Lá em baixo, em Auschwitz, longe do Vístola,
amor, ao longo da planície nórdica,
num campo de morte: fria, fúnebre,
a chuva na ferrugem dos postes
e os enredos de ferro dos recintos:
e não há árvore ou pássaros no ar cinzento
ou acima do nosso pensamento, mas inércia
e dor que a memória deixa
ao seu silêncio sem ironia ou ira.

Tu não queres elegias, idílios: só
razões da nossa sorte, aqui,
tu, branda aos contrastes da mente,
incerta a uma presença
clara da vida. E a vida está aqui,
em cada não que parece uma certeza:
aqui escutaremos chorar o anjo o monstro
as nossas horas futuras
badalar o além, que é aqui, em eterno
e em movimento, não numa imagem
de sonhos, de possível piedade.
E aqui as metamorfoses, aqui os mitos.
Sem nome de símbolos ou de um deus,
são crónica, lugares da terra,
são Auschwitz, amor.

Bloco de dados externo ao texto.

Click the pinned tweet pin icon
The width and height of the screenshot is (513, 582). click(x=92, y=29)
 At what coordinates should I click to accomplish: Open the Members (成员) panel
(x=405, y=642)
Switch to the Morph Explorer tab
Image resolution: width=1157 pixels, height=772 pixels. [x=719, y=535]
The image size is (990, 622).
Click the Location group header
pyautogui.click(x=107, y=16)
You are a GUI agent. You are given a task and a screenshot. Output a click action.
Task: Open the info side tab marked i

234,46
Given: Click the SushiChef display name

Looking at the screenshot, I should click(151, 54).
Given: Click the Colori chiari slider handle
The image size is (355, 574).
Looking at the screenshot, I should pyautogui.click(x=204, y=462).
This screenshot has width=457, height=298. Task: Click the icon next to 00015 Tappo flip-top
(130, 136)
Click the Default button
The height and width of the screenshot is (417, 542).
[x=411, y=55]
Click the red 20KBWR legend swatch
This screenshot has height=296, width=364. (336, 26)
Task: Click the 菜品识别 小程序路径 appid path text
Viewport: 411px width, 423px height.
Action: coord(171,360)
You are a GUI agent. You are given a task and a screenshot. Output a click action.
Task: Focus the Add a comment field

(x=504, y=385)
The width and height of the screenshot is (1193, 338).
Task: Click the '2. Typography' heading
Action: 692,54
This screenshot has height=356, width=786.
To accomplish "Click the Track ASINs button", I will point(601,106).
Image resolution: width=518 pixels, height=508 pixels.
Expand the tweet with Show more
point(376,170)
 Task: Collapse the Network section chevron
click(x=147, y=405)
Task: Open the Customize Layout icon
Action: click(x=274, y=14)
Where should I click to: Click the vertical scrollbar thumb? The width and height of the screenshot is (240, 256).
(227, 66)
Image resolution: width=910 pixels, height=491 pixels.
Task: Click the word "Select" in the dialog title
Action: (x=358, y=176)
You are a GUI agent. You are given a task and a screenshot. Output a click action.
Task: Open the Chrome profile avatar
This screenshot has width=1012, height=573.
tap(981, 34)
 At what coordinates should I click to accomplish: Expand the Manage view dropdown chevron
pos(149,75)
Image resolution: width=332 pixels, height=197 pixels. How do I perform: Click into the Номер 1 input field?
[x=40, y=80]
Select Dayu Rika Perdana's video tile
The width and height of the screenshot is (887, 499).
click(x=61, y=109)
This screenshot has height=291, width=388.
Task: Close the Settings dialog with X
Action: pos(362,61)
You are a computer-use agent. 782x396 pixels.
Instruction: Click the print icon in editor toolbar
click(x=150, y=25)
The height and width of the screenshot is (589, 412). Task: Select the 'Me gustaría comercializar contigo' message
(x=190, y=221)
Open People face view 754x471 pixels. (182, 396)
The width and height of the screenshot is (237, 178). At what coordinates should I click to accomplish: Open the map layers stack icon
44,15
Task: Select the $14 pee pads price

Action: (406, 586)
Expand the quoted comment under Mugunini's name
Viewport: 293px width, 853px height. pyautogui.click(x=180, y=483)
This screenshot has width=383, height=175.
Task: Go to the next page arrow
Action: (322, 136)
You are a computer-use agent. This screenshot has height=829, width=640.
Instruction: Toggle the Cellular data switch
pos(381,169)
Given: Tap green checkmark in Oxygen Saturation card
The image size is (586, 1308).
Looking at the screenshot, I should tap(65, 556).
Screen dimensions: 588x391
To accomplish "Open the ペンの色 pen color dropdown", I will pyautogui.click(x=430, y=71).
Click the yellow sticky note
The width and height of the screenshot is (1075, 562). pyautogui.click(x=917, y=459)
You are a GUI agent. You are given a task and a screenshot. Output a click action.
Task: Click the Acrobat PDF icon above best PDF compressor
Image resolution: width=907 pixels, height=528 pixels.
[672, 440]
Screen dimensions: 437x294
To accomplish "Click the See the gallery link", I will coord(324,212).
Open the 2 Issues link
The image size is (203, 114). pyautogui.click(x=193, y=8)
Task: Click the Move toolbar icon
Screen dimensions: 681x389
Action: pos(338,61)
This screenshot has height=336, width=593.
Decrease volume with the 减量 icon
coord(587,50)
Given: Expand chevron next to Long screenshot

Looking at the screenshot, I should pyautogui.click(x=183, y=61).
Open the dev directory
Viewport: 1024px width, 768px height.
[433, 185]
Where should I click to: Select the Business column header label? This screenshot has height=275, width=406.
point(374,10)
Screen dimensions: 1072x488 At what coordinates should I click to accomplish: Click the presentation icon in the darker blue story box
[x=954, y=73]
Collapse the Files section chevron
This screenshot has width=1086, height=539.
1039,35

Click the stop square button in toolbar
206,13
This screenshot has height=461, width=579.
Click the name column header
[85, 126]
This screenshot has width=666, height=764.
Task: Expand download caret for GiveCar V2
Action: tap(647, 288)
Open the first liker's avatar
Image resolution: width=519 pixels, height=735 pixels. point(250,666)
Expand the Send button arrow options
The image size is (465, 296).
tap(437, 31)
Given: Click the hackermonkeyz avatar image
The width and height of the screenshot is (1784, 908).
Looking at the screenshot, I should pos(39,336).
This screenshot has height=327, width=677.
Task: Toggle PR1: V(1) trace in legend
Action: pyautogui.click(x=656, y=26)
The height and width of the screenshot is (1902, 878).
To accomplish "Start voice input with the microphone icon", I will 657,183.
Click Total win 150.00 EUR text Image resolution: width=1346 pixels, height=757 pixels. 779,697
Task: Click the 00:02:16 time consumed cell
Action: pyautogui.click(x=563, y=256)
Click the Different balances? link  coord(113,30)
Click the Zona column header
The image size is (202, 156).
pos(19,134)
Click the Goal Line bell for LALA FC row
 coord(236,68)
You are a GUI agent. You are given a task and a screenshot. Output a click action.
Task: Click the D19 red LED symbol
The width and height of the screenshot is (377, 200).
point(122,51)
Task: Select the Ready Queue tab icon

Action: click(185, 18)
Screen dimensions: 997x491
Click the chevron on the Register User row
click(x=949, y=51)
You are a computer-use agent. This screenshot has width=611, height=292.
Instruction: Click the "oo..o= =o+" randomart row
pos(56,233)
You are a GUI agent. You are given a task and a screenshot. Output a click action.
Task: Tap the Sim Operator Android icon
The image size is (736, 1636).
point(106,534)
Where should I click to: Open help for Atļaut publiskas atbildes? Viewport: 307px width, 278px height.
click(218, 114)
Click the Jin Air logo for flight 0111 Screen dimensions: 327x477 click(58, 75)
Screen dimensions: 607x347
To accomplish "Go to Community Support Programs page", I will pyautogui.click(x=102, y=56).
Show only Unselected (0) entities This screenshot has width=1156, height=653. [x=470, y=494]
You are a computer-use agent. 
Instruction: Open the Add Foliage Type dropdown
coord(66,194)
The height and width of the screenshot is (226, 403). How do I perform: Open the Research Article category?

Como de súbito
se esfumou em sombra
o querido corpo de Alfeu e de Aretusa!

Daquele inferno aberto por uma inscrição
branca: «O trabalho vos libertará»
saiu o fumo contínuo
de centos de mulheres empurradas fora
dos canis ao amanhecer contra o muro
do tiro ao alvo ou sufocadas gritando
misericórdia à água com a boca
de esqueleto sob os chuveiros a gás.
Encontrá-las-ás tu, soldado, na tua
história em formas de rios, de animais,
ou és também tu cinzas de Auschwitz,
medalha de silêncio?
Ficam longas tranças fechadas em urnas
de vidro ainda cerradas por amuletos
e infinitas sombras de pequenos sapatos
e de xales de hebreus: são relíquias
de um tempo de sageza, de sapiência
do homem que se faz medida de pelas armas,
são os mitos, as nossas metamorfoses.

Nas planícies onde amor e pranto
apodreceram e piedade, debaixo da chuva,
lá em baixo, pulsava um não dentro de nós,
um não à morte, morta em Auschwitz,
para não repetir, daquela cova
de cinzas, a morte.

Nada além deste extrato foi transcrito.